=== Requirement ===
Reproduce every one of the following entries word for word, keeping each line unchanged.

>> start Data for this exercise

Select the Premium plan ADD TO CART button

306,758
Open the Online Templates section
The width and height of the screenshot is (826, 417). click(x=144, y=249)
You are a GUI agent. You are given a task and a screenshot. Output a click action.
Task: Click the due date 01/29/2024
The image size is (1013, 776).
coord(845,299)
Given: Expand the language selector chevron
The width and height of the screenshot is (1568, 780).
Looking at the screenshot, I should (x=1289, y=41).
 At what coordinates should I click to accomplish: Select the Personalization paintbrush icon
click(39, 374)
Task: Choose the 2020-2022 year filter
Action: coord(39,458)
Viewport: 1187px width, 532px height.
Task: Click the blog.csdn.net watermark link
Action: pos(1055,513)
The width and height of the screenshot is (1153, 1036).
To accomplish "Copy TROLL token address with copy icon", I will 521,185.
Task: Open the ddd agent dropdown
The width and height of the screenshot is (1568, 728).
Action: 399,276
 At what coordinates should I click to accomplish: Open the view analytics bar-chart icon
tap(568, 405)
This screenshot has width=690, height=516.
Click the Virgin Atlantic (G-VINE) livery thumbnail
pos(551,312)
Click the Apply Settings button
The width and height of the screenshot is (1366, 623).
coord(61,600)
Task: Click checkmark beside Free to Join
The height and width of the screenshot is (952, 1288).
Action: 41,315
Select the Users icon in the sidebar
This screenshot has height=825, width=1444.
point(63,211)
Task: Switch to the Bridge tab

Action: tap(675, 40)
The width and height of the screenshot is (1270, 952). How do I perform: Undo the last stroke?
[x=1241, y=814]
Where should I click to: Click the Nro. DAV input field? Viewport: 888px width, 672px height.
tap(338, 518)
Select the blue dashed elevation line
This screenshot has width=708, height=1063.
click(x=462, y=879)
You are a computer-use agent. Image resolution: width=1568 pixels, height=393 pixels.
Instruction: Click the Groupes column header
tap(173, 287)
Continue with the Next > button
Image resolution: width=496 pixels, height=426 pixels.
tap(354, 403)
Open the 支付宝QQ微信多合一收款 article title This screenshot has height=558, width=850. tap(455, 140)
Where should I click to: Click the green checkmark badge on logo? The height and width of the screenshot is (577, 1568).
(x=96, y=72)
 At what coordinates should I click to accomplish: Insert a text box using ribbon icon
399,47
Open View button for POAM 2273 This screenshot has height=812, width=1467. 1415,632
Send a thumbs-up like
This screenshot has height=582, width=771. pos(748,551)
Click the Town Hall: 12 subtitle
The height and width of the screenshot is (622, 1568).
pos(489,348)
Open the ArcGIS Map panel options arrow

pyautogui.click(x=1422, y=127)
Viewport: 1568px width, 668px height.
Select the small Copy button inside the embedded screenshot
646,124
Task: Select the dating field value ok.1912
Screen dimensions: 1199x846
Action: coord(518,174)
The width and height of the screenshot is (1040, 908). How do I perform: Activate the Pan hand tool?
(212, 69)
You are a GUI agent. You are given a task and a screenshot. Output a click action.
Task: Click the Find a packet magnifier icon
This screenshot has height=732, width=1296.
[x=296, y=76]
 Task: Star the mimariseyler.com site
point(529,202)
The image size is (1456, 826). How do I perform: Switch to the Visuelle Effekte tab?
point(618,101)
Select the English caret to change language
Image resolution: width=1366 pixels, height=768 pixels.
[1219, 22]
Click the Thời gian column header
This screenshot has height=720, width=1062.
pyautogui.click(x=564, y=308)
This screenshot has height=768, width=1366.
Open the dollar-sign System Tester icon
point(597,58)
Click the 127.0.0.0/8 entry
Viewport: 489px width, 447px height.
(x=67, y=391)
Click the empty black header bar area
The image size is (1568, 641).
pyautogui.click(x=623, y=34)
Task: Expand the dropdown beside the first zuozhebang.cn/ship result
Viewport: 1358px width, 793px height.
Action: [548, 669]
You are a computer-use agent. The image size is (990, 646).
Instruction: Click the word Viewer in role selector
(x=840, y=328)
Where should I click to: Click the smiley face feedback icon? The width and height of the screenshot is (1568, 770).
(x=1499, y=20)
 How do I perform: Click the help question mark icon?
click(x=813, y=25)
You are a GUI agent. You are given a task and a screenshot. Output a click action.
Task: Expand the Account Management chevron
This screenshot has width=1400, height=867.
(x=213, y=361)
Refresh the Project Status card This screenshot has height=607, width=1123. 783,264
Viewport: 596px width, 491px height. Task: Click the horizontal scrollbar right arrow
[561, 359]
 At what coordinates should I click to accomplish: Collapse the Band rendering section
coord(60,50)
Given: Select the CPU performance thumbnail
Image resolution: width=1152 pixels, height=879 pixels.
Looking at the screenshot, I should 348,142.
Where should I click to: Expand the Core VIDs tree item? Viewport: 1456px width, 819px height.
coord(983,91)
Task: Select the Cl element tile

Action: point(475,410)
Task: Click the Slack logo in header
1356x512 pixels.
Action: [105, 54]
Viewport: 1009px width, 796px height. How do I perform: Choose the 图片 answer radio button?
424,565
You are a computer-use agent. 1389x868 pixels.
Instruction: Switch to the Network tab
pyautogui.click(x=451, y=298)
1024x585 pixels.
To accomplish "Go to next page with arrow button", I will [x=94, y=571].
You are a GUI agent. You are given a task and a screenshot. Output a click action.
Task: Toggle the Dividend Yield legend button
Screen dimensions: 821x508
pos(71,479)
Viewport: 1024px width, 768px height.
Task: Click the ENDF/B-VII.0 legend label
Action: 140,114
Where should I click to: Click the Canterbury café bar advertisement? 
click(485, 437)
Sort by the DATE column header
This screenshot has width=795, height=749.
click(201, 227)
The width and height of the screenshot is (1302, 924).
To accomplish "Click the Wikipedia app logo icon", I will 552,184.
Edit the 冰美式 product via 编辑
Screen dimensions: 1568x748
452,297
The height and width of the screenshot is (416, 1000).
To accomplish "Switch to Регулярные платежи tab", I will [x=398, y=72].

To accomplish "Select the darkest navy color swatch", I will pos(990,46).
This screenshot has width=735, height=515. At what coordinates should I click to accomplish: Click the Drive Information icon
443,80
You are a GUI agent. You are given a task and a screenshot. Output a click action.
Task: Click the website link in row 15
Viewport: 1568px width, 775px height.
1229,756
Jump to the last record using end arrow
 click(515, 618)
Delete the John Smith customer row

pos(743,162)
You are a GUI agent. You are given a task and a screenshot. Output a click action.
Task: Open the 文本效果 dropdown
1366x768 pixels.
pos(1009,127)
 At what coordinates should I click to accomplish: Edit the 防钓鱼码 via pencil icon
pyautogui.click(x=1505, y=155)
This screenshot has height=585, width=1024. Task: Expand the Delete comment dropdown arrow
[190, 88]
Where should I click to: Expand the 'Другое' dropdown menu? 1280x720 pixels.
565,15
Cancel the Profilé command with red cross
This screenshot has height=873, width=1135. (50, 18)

>> end Data for this exercise

=== Written answer ===
Select the Premium plan ADD TO CART button

306,758
Open the Online Templates section
The width and height of the screenshot is (826, 417). click(x=144, y=249)
You are a GUI agent. You are given a task and a screenshot. Output a click action.
Task: Click the due date 01/29/2024
The image size is (1013, 776).
coord(845,299)
Given: Expand the language selector chevron
The width and height of the screenshot is (1568, 780).
Looking at the screenshot, I should (x=1289, y=41).
 At what coordinates should I click to accomplish: Select the Personalization paintbrush icon
click(39, 374)
Task: Choose the 2020-2022 year filter
Action: coord(39,458)
Viewport: 1187px width, 532px height.
Task: Click the blog.csdn.net watermark link
Action: pos(1055,513)
The width and height of the screenshot is (1153, 1036).
To accomplish "Copy TROLL token address with copy icon", I will 521,185.
Task: Open the ddd agent dropdown
The width and height of the screenshot is (1568, 728).
Action: 399,276
 At what coordinates should I click to accomplish: Open the view analytics bar-chart icon
tap(568, 405)
This screenshot has width=690, height=516.
Click the Virgin Atlantic (G-VINE) livery thumbnail
pos(551,312)
Click the Apply Settings button
The width and height of the screenshot is (1366, 623).
coord(61,600)
Task: Click checkmark beside Free to Join
The height and width of the screenshot is (952, 1288).
Action: 41,315
Select the Users icon in the sidebar
This screenshot has height=825, width=1444.
point(63,211)
Task: Switch to the Bridge tab

Action: tap(675, 40)
The width and height of the screenshot is (1270, 952). How do I perform: Undo the last stroke?
[x=1241, y=814]
Where should I click to: Click the Nro. DAV input field? Viewport: 888px width, 672px height.
tap(338, 518)
Select the blue dashed elevation line
This screenshot has width=708, height=1063.
click(x=462, y=879)
You are a computer-use agent. Image resolution: width=1568 pixels, height=393 pixels.
Instruction: Click the Groupes column header
tap(173, 287)
Continue with the Next > button
Image resolution: width=496 pixels, height=426 pixels.
tap(354, 403)
Open the 支付宝QQ微信多合一收款 article title This screenshot has height=558, width=850. tap(455, 140)
Where should I click to: Click the green checkmark badge on logo? The height and width of the screenshot is (577, 1568).
(x=96, y=72)
 At what coordinates should I click to accomplish: Insert a text box using ribbon icon
399,47
Open View button for POAM 2273 This screenshot has height=812, width=1467. 1415,632
Send a thumbs-up like
This screenshot has height=582, width=771. pos(748,551)
Click the Town Hall: 12 subtitle
The height and width of the screenshot is (622, 1568).
pos(489,348)
Open the ArcGIS Map panel options arrow

pyautogui.click(x=1422, y=127)
Viewport: 1568px width, 668px height.
Select the small Copy button inside the embedded screenshot
646,124
Task: Select the dating field value ok.1912
Screen dimensions: 1199x846
Action: coord(518,174)
The width and height of the screenshot is (1040, 908). How do I perform: Activate the Pan hand tool?
(212, 69)
You are a GUI agent. You are given a task and a screenshot. Output a click action.
Task: Click the Find a packet magnifier icon
This screenshot has height=732, width=1296.
[x=296, y=76]
 Task: Star the mimariseyler.com site
point(529,202)
The image size is (1456, 826). How do I perform: Switch to the Visuelle Effekte tab?
point(618,101)
Select the English caret to change language
Image resolution: width=1366 pixels, height=768 pixels.
[1219, 22]
Click the Thời gian column header
This screenshot has height=720, width=1062.
pyautogui.click(x=564, y=308)
This screenshot has height=768, width=1366.
Open the dollar-sign System Tester icon
point(597,58)
Click the 127.0.0.0/8 entry
Viewport: 489px width, 447px height.
(x=67, y=391)
Click the empty black header bar area
The image size is (1568, 641).
pyautogui.click(x=623, y=34)
Task: Expand the dropdown beside the first zuozhebang.cn/ship result
Viewport: 1358px width, 793px height.
Action: [548, 669]
You are a computer-use agent. The image size is (990, 646).
Instruction: Click the word Viewer in role selector
(x=840, y=328)
Where should I click to: Click the smiley face feedback icon? The width and height of the screenshot is (1568, 770).
(x=1499, y=20)
 How do I perform: Click the help question mark icon?
click(x=813, y=25)
You are a GUI agent. You are given a task and a screenshot. Output a click action.
Task: Expand the Account Management chevron
This screenshot has width=1400, height=867.
(x=213, y=361)
Refresh the Project Status card This screenshot has height=607, width=1123. 783,264
Viewport: 596px width, 491px height. Task: Click the horizontal scrollbar right arrow
[561, 359]
 At what coordinates should I click to accomplish: Collapse the Band rendering section
coord(60,50)
Given: Select the CPU performance thumbnail
Image resolution: width=1152 pixels, height=879 pixels.
Looking at the screenshot, I should 348,142.
Where should I click to: Expand the Core VIDs tree item? Viewport: 1456px width, 819px height.
coord(983,91)
Task: Select the Cl element tile

Action: point(475,410)
Task: Click the Slack logo in header
1356x512 pixels.
Action: [105, 54]
Viewport: 1009px width, 796px height. How do I perform: Choose the 图片 answer radio button?
424,565
You are a computer-use agent. 1389x868 pixels.
Instruction: Switch to the Network tab
pyautogui.click(x=451, y=298)
1024x585 pixels.
To accomplish "Go to next page with arrow button", I will [x=94, y=571].
You are a GUI agent. You are given a task and a screenshot. Output a click action.
Task: Toggle the Dividend Yield legend button
Screen dimensions: 821x508
pos(71,479)
Viewport: 1024px width, 768px height.
Task: Click the ENDF/B-VII.0 legend label
Action: 140,114
Where should I click to: Click the Canterbury café bar advertisement? 
click(485, 437)
Sort by the DATE column header
This screenshot has width=795, height=749.
click(201, 227)
The width and height of the screenshot is (1302, 924).
To accomplish "Click the Wikipedia app logo icon", I will 552,184.
Edit the 冰美式 product via 编辑
Screen dimensions: 1568x748
452,297
The height and width of the screenshot is (416, 1000).
To accomplish "Switch to Регулярные платежи tab", I will [x=398, y=72].

To accomplish "Select the darkest navy color swatch", I will pos(990,46).
This screenshot has width=735, height=515. At what coordinates should I click to accomplish: Click the Drive Information icon
443,80
You are a GUI agent. You are given a task and a screenshot. Output a click action.
Task: Click the website link in row 15
Viewport: 1568px width, 775px height.
1229,756
Jump to the last record using end arrow
 click(515, 618)
Delete the John Smith customer row

pos(743,162)
You are a GUI agent. You are given a task and a screenshot. Output a click action.
Task: Open the 文本效果 dropdown
1366x768 pixels.
pos(1009,127)
 At what coordinates should I click to accomplish: Edit the 防钓鱼码 via pencil icon
pyautogui.click(x=1505, y=155)
This screenshot has height=585, width=1024. Task: Expand the Delete comment dropdown arrow
[190, 88]
Where should I click to: Expand the 'Другое' dropdown menu? 1280x720 pixels.
565,15
Cancel the Profilé command with red cross
This screenshot has height=873, width=1135. (50, 18)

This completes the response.